Poor mental health linked to asthma

NEW YORK (Reuters Health) - The presence of mental illness, and its severity, appear to confer an increased risk of developing asthma, researchers report.

“The relationship of asthma with psychological factors has been known for centuries, and recently there has been a resurgence of interest in this topic,” Dr. Thomas H. Chun, from Brown University, Providence, Rhode Island, and colleagues point out in the medical journal Chest.

The researchers reexamined the relationship in a representative sample of the US population, using data from more than 355,000 subjects who participated in a 2006 survey. To the authors’ knowledge, this is the largest investigation of the asthma-mental health connection.

Self-reported poor mental health was directly related to the odds of currently having asthma, the team found. Moreover, as the number of self-reported days of poor mental health increased, so did the likelihood of having asthma.
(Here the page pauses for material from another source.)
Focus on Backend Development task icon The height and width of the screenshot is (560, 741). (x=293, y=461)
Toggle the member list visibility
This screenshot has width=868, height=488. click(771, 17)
Specifically, asthma affected 6.2 percent of respondents with no mental health issues, 8.7 percent of those with 1-7 days of poor mental health, climbing stepwise to 21.6 percent of those with 22 days or more of poor mental health.

However, comments Dr. David M. Mannino, from the University of Kentucky, Lexington, in an editorial, “In the end, this analysis does not really differentiate whether the observed nexus is merely a linkage between two common problems, or indicative of a pathway where one problem is central to the development of the other.”